▸ **YOUR GOAL**:
In the book excerpt below about bitcoin price models, by how much does Okun's law say U.S. output rises when unemployment falls by 1 percentage point?

▸ **QUOTED TEXT**:
A book excerpt – Retraction Watch


We are pleased to present an excerpt from Distrust: Big Data, Data-Torturing, and the Assault on Science, a new book by Pomona College economics professor Gary Smith. The Washington Post said the book’s lessons “are very much needed.”

The fact that changes in bitcoin prices are driven by fear, greed, and manipulation has not stopped people from trying to crack their secret. Empirical models of bitcoin prices are a wonderful example of data torturing because bitcoins have no intrinsic value and, so, cannot be explained credibly by economic data. 

Undaunted by this reality, a National Bureau of Economic Research (NBER) paper reported the mind-boggling efforts made by Yale University economics professor Aleh Tsyvinski and a graduate student, Yukun Liu, to find empirical patterns in bitcoin prices. 

Tsyvinski currently holds an endowed chair named after Arthur M. Okun, who had been a professor at Yale from 1961 to 1969, though he spent six of those eight years on leave so that he could work in Washington on the Council of Economic Advisors as a staff economist, council member, and then chair, advising presidents John F. Kennedy and Lyndon Johnson on their economic policies. He is most well known for Okun’s law, which states that a 1 percentage-point reduction in unemployment will increase U.S. output by roughly 2 percent, an argument that helped persuade President Kennedy that using tax cuts to reduce unemployment from 7 to 4 percent would have an enormous economic payoff. 

After Okun’s death, an anonymous donor endowed a lecture series at Yale named after Okun, explaining that 

Arthur Okun combined his special gifts as an analytical and theoretical economist with his great concern for the well-being of his fellow citizens into a thoughtful, pragmatic, and sustaining contribution to his nation’s public policy. 

The contrast between Okun’s focus on meaningful economic policies and Tsyvinski’s far-fetched bitcoin calculations is striking. 

Liu and Tsyvinski report correlations between the number of weekly Google searches for the word bitcoin (compared to the average over the past four weeks) and the percentage changes in bitcoin prices one to seven weeks later. They also looked at the correlation between the weekly ratio of bitcoin hack searches to bitcoin searches and the percentage changes in bitcoin prices one to seven weeks later. The fact that they reported bitcoin search results looking back four weeks and forward seven weeks should alert us to the possibility that they tried other backward-and-forward combinations that did not work as well. Ditto with the fact that they did not look back four weeks with bitcoin hack searches. They evidently tortured the data in their quest for correlations. 

Even so, only seven of their fourteen correlations seemed promising for predicting bitcoin prices. Owen Rosebeck and I looked at the predictions made by these correlations during the year following their study and found that they were useless. They might as well have flipped coins to predict bitcoin prices.

▸ **GIVEN DATA**:
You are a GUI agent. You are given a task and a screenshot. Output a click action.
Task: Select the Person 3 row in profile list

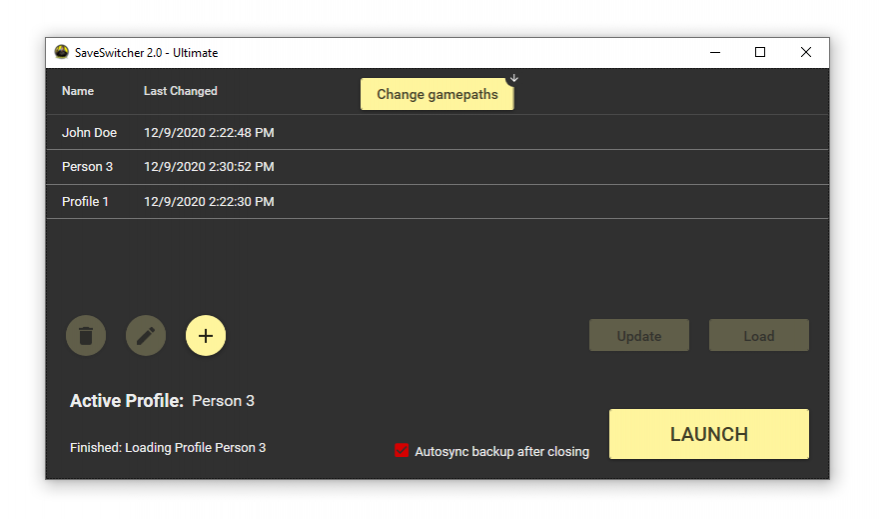point(88,167)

▸ **TASK RESULT**:
By roughly 2 percent.